BNIP3, targeted by miR-148 and miR-152, upregulates autophagy to inhibit Aeromonas hydrophila infection in the giant freshwater prawn Macrobrachium rosenbergii

BNIP3 (Bcl-2/adenovirus E1B 19 kDa interacting protein 3) is a pro-apoptotic member of the Bcl-2 superfamily, that is implicated in autophagy during immune responses. To date, the mechanisms underlying BNIP3-mediated regulation of autophagy in crustaceans under pathogenic challenge remain poorly characterized. In this study, we demonstrated that BNIP3 in the giant freshwater prawn Macrobrachium rosenbergii (MrBNIP3), which is critical for immune defense, is essential for inducing autophagy during in vivo bacterial infection. The open reading frame of MrBNIP3 consists of 600 nucleotides that encode a 199-amino acid peptide containing multiple phosphorylation sites, a transmembrane domain, and a conserved BH3 motif. Phylogenetic analysis revealed high sequence similarity between MrBNIP3 and invertebrate BNIP3 orthologs as well as clustering within the crustacean clade. MrBNIP3 transcripts were ubiquitously expressed across all examined tissues, with maximal expression in muscle.
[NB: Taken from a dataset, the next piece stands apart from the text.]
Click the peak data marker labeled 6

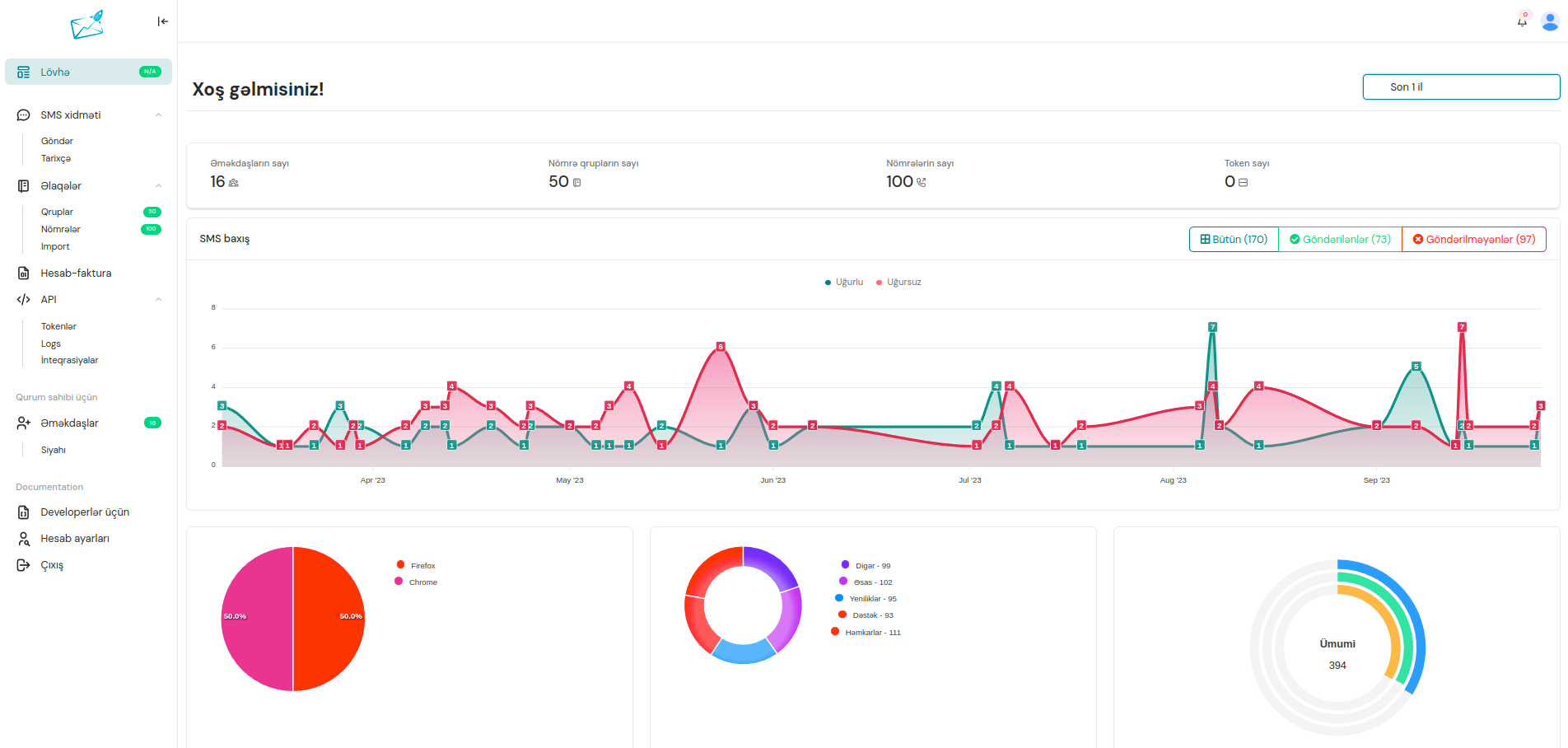721,347
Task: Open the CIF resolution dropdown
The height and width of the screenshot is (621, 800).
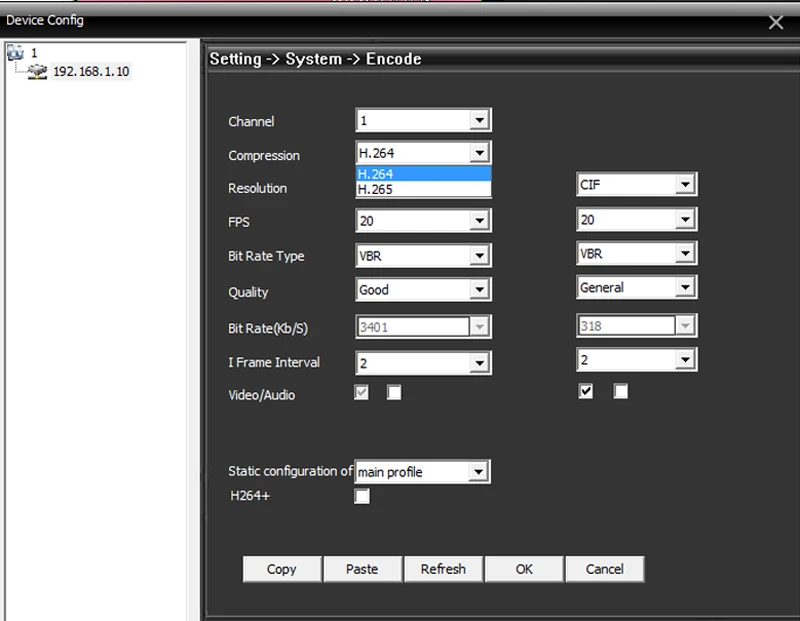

Notably, MrBNIP3 expression was significantly upregulated in the gill and hepatopancreas following stimulation with the pathogenic bacterium Aeromonas hydrophila or lipopolysaccharide. RNA interference-mediated knockdown of MrBNIP3 suppressed autophagy activation and enhanced A. hydrophila invasion in M. rosenbergii. Furthermore, infection by A. hydrophila significantly downregulated microRNAs-148 and -152. Dual-luciferase reporter assays confirmed that these microRNAs co-targeted the 3′-untranslated region of MrBNIP3 to repress its expression. Collectively, these findings identify MrBNIP3 as a positive regulator of innate immunity in M. rosenbergii that is modulated through microRNA-dependent mechanisms.